WHAT YOU HAVE TO DO >>
Once the lines below holding the string "agent" are counted, give that number alone.

MATERIAL FOR THIS EXERCISE >>
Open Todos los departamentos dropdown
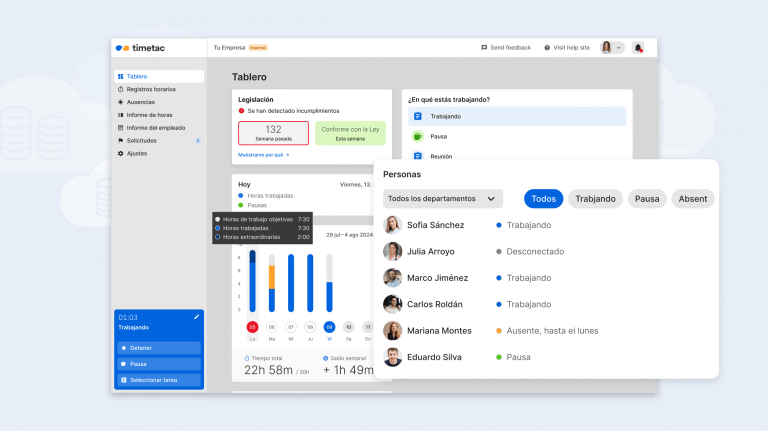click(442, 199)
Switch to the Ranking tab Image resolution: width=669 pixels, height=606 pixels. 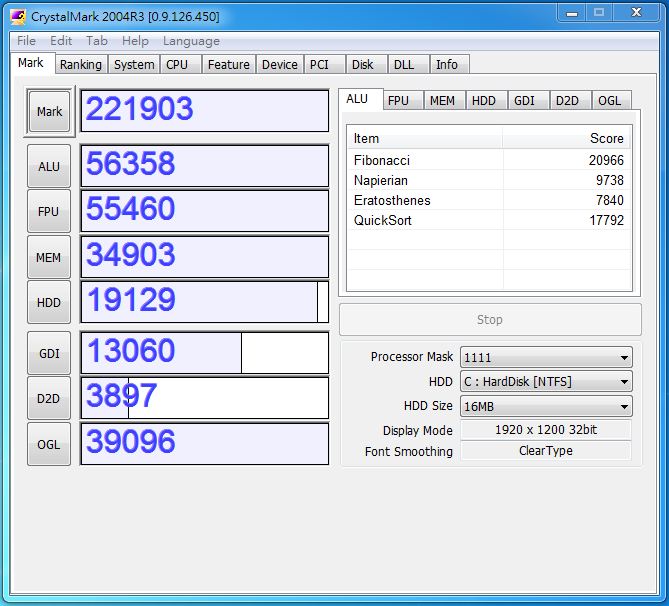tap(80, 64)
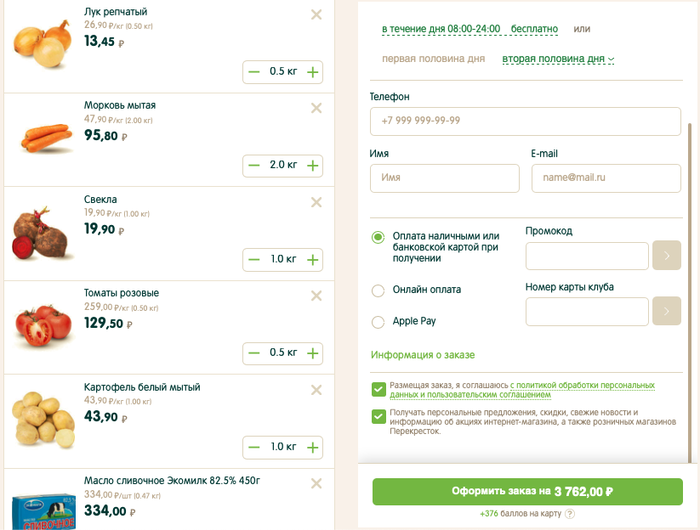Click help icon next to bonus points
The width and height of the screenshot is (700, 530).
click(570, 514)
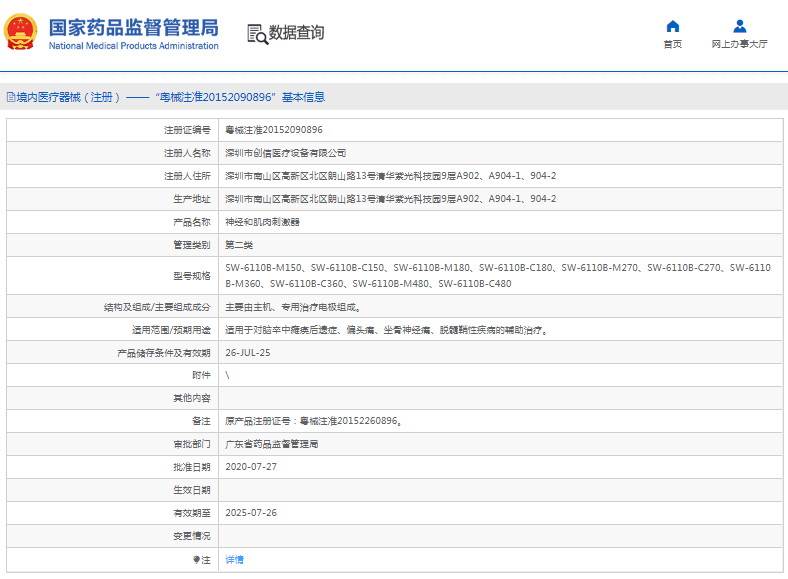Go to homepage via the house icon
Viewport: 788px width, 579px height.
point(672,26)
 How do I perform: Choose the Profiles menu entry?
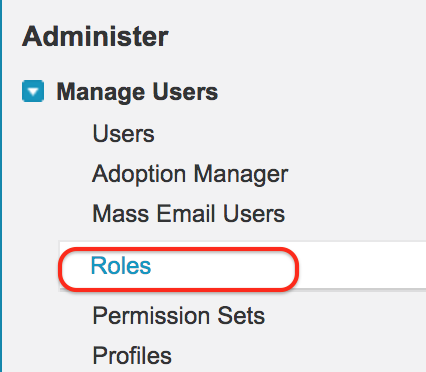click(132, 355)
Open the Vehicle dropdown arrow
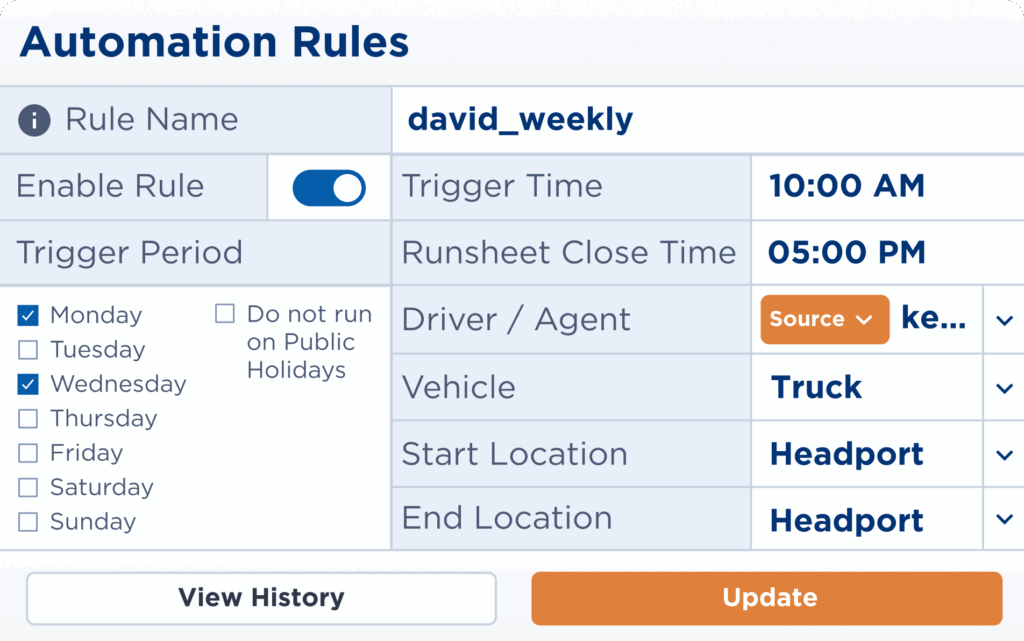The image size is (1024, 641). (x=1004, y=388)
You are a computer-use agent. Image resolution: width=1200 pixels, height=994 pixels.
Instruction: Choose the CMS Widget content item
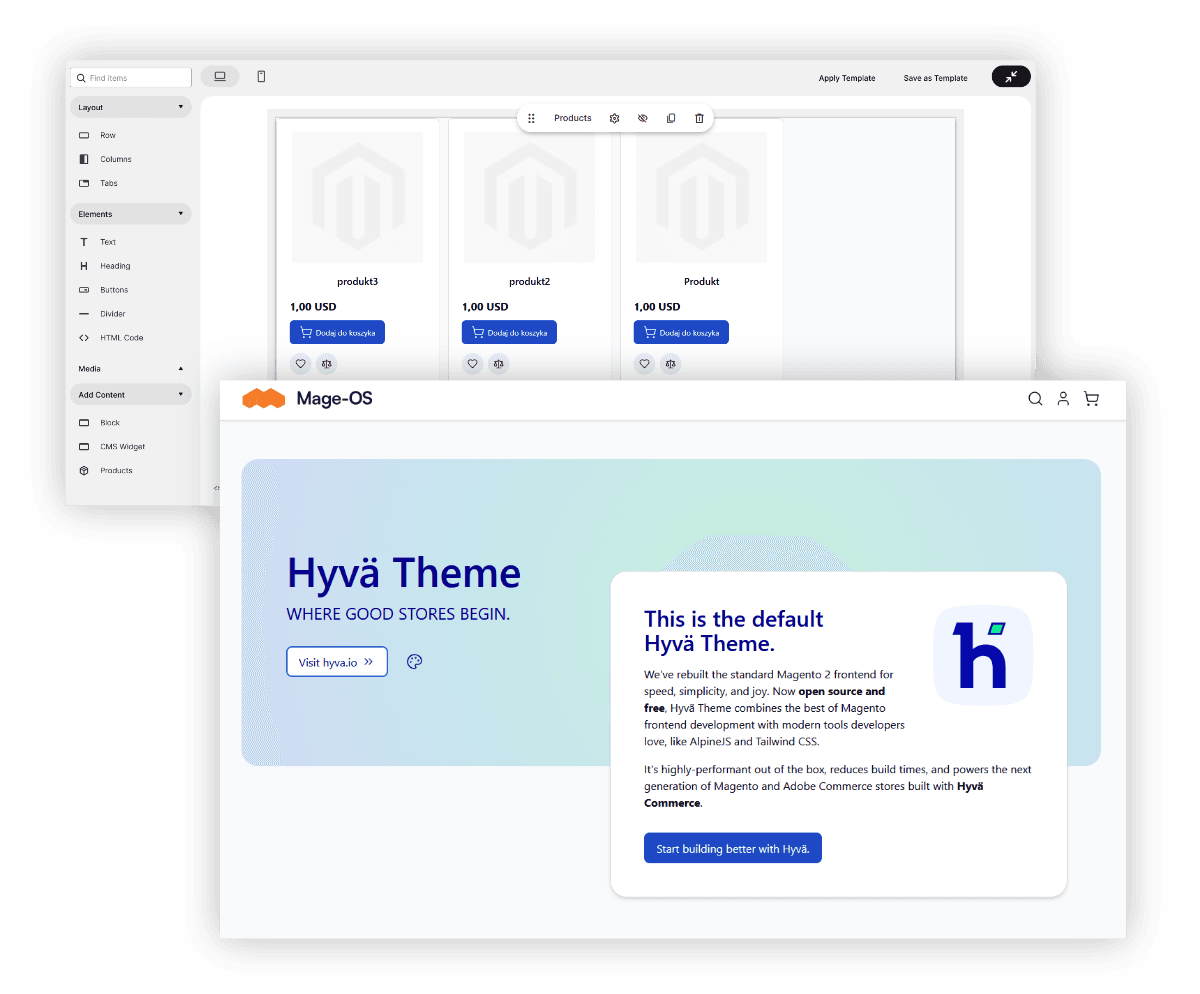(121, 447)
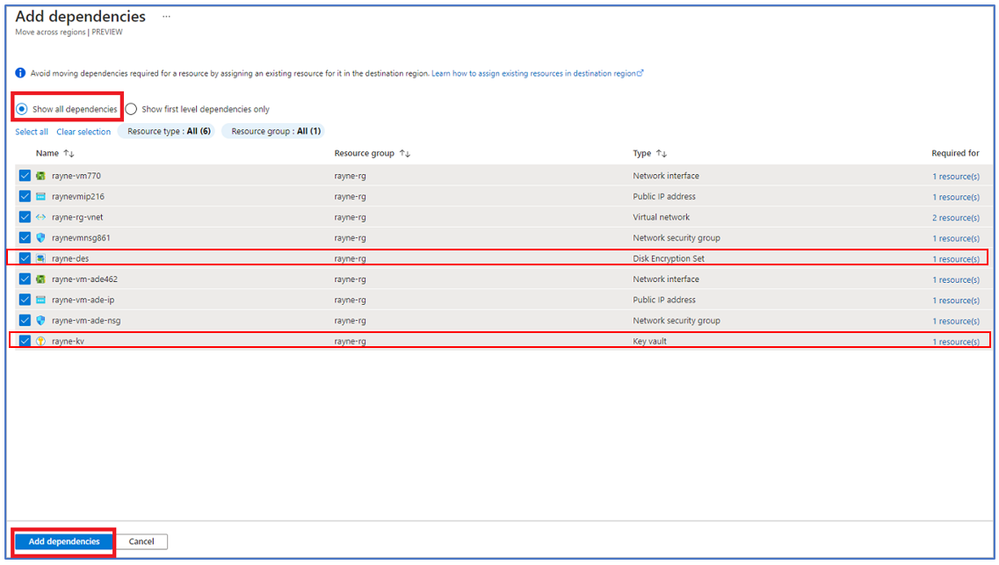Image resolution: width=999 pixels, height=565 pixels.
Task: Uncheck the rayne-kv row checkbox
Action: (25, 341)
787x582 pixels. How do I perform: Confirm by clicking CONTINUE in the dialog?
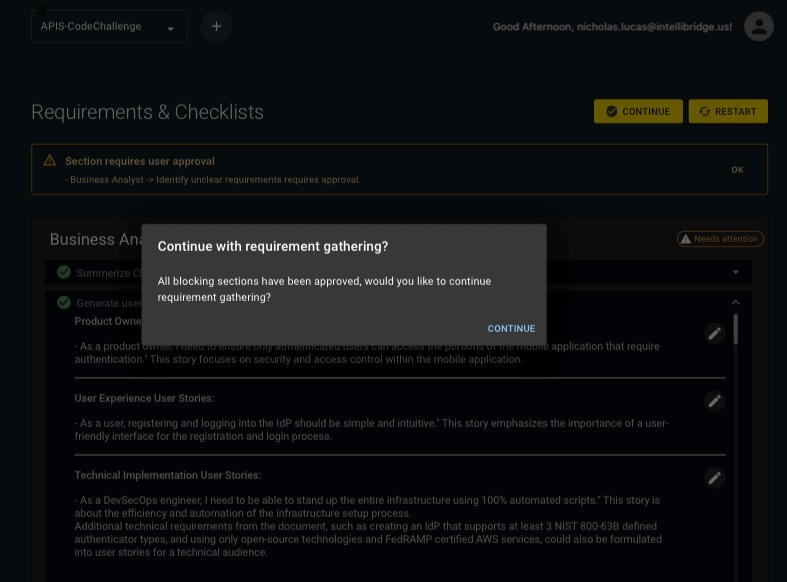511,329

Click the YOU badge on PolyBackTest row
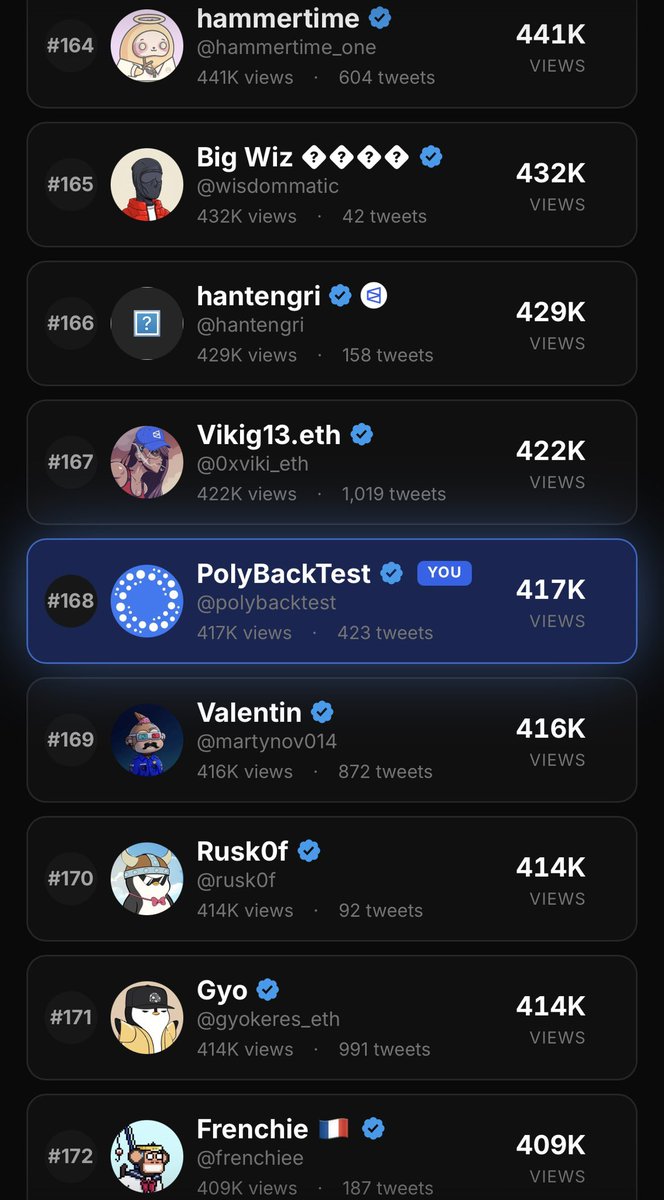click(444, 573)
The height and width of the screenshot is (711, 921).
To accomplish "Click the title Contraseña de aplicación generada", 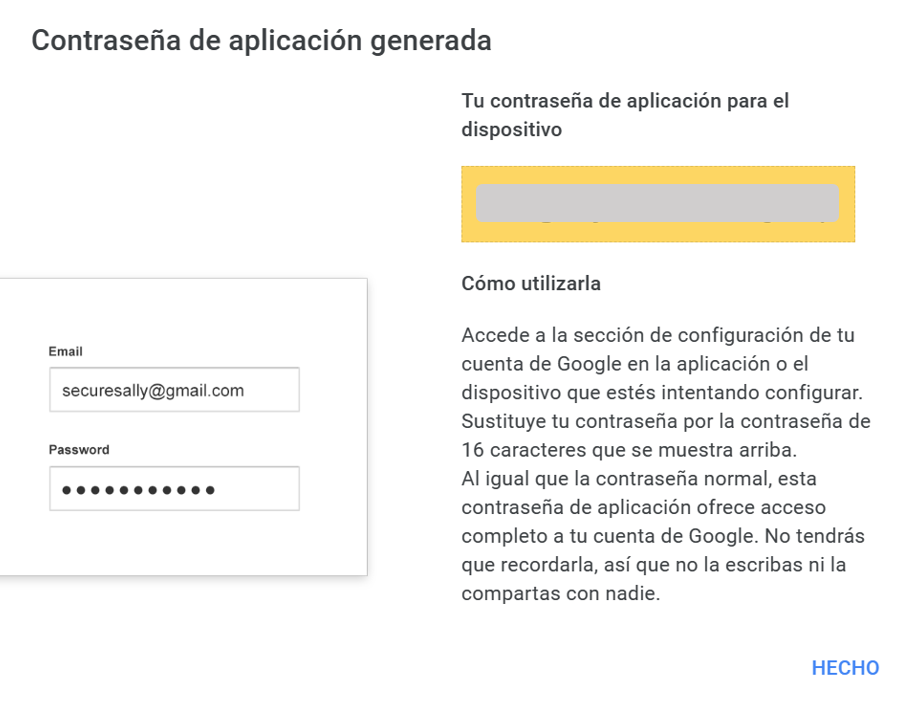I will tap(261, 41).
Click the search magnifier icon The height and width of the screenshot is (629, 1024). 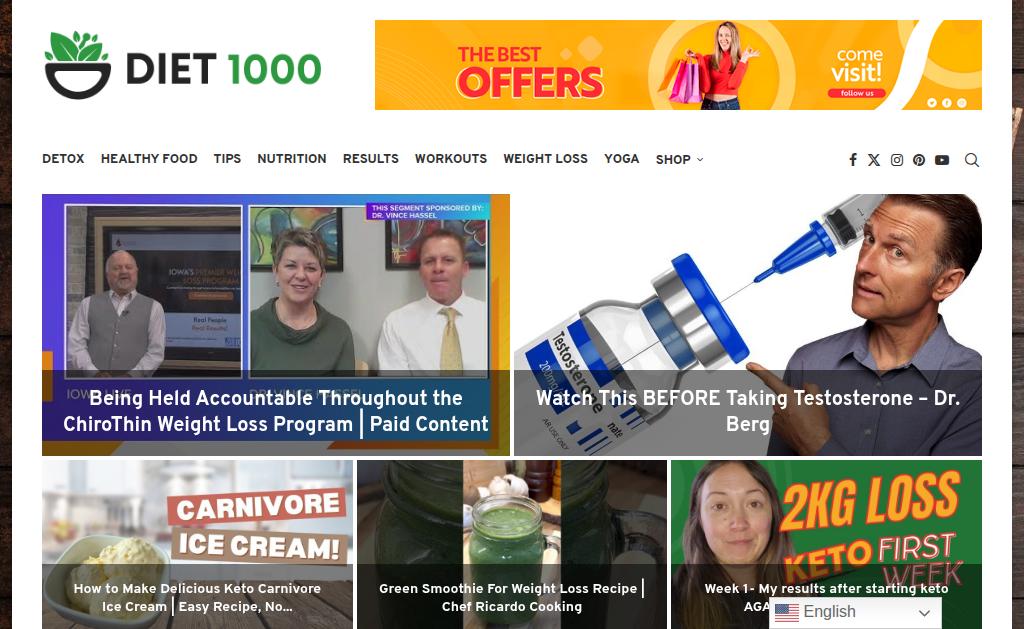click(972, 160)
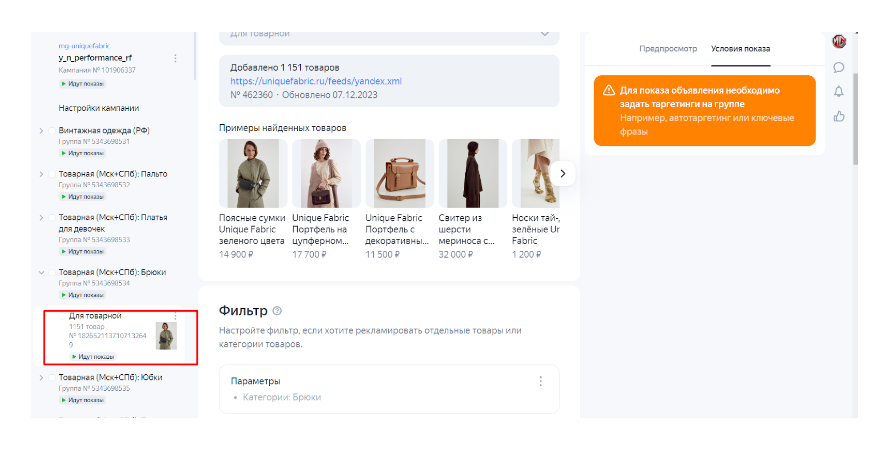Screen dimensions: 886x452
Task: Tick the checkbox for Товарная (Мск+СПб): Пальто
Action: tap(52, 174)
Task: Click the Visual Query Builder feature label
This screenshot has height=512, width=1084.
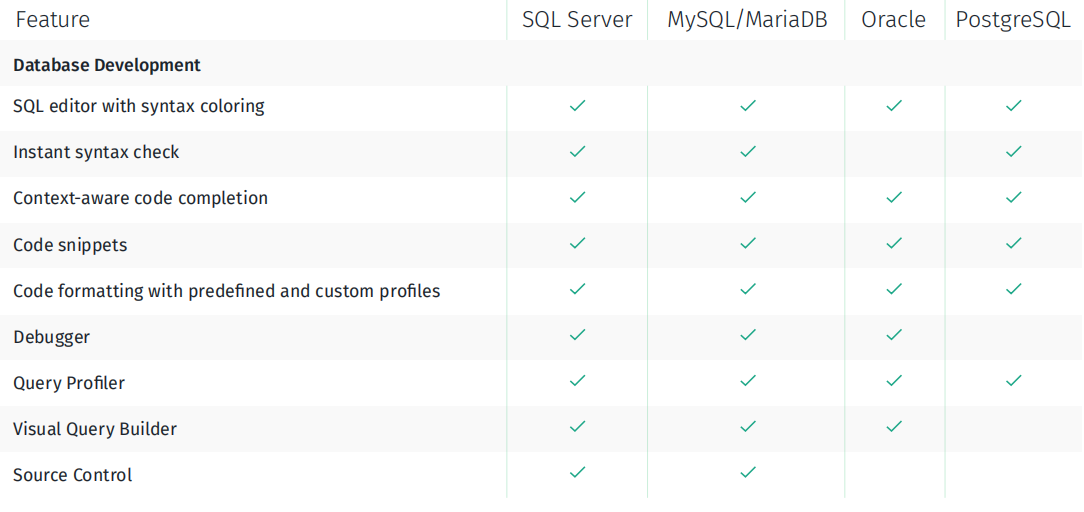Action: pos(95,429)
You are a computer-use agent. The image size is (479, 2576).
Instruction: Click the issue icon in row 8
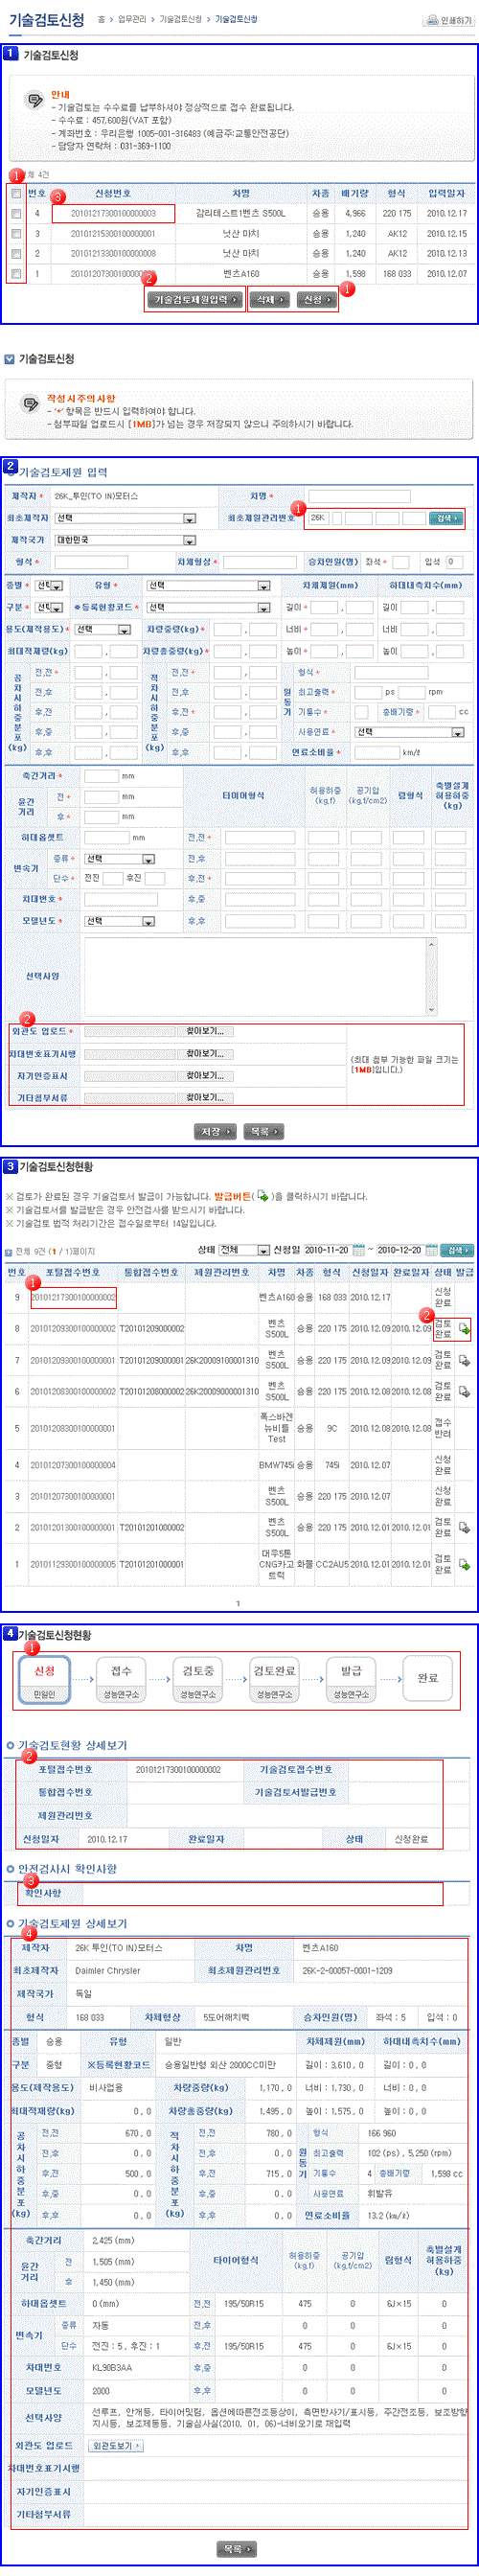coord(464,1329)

SOLUTION BELOW >>
2